- **Passage**
--- start ---

Most Realistic Recordings


I was recently listening to my daughter practice the piano and I was enjoying quite a full-body sonic experience. I later went to my system and picked out a few piano recordings that I suspected were recorded well, but as I listened, I just didn't have anything close to the same experience. The piano just didn't sound right, nor nearly as full as I had just experienced while listening to my daughter. I know what pianos sound and feel like. I grew up playing many different types and understand their differences. I've done some research on recording pianos and have learned they are particularly difficult to record well.

As I've delved deeper into this audio hobby/interest and acquired more respectable gear, the more general question that keeps coming to my mind is this: How did this music sound at the time it was recorded? (presuming it was a person playing an instrument, not something "mixed" or electronic). Meaning, if I had been in the room, would I have heard or felt the same? Or is there something about the recording setup/micing/mixing/etc. that has failed to capture the moment? Or has the audio engineer intentionally filtered some of that out?

Now, being an audiophile (i.e., a music lover) has many paths and many goals. For me, I love lots of different kinds of music and am not too caught up in the ever changing landscape of audio gear and the need to try something new. I hope to get to the point where a well-captured recording sounds realistic in my room on my system. I like full-spectrum sound (i.e., if the note/sound is in the track, I want to hear it). I know that accurate, realistic reproduction through any system is depends a great deal on the equipment and the room it's being played back in. I don't expect my system to give me that jaw-dropping "I'm there" experience (yet), but some day I hope to get there.

--- end ---

- **Information supplied**
--- start ---

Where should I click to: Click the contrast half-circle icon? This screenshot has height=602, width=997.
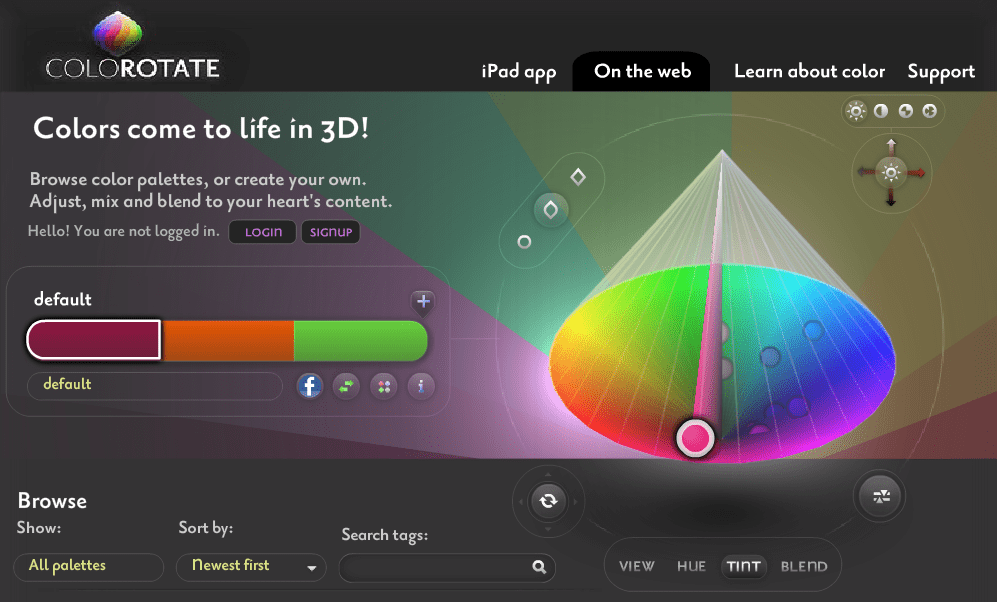(881, 111)
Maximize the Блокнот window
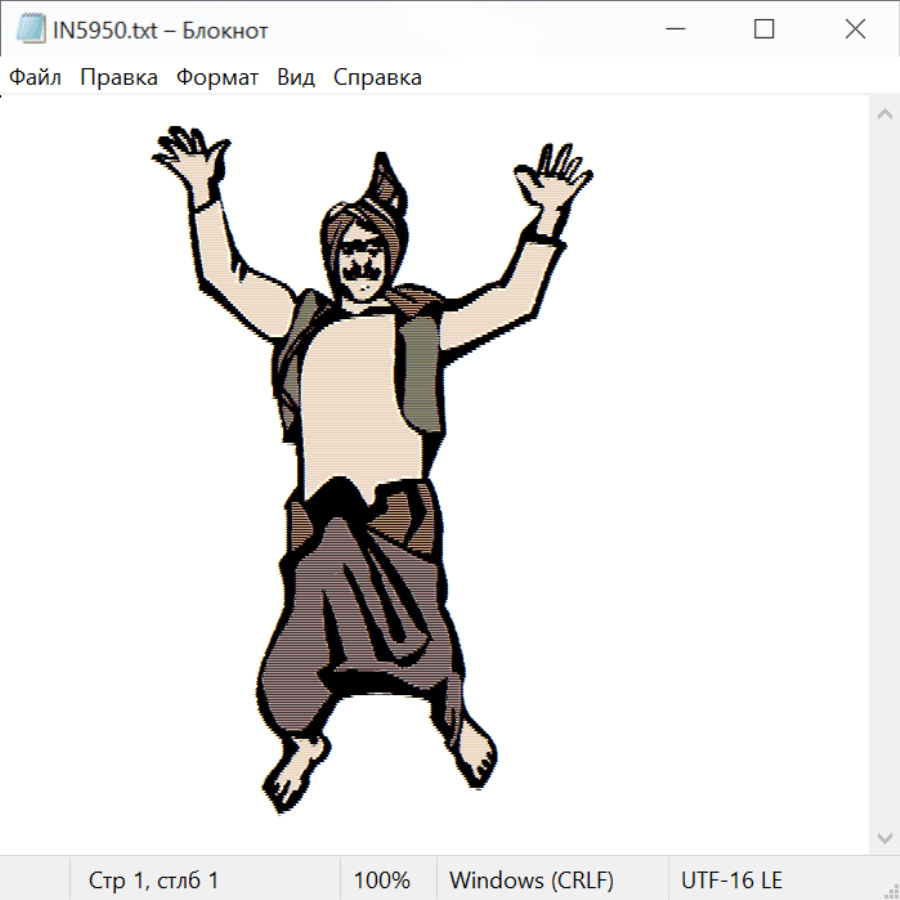900x900 pixels. [764, 30]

--- end ---

- **Directives**
1. In the post about realistic recordings, repeat the text between "I was recently" and "to record well.", inclusive.
2. Answer these questions from the post about realistic recordings:
(a) Whose piano practice was the writer listening to?
(b) What general question keeps coming to the writer's mind?
(c) What kind of sound does the writer say they like?
3. Write the next part of the post about realistic recordings, picking up after its final sentence.

- **Task results**
1.
I was recently listening to my daughter practice the piano and I was enjoying quite a full-body sonic experience. I later went to my system and picked out a few piano recordings that I suspected were recorded well, but as I listened, I just didn't have anything close to the same experience. The piano just didn't sound right, nor nearly as full as I had just experienced while listening to my daughter. I know what pianos sound and feel like. I grew up playing many different types and understand their differences. I've done some research on recording pianos and have learned they are particularly difficult to record well.

2.
(a) The writer's daughter's.
(b) How did this music sound at the time it was recorded?
(c) Full-spectrum sound.

3.
So, to my question above, I would very much love to hear if anyone feels they have heard an album, a track, a recording of some kind that could be used to test out the "realism" of one's system. What would you say is a recording that more accurately captured the sonic hologram of the moment it was performed. Any genre is ok. And if you think a particular studio/company does this well, I'd love to hear about it!

And, please, I don't want the conversation to about gear or room treatment. This is about the recording itself, the source material, and how accurately the entire moment is captured and preserved. I respect everyone's personal experiences with your system, whatever it's comprised of. So, please don't argue with each other about whether a recording didn't sound realistic to you when it sounded realistic to someone else. Let's be civil and kind, for how can you deny what someone else's ears have heard? Thank you! I'm excited to learn from you all!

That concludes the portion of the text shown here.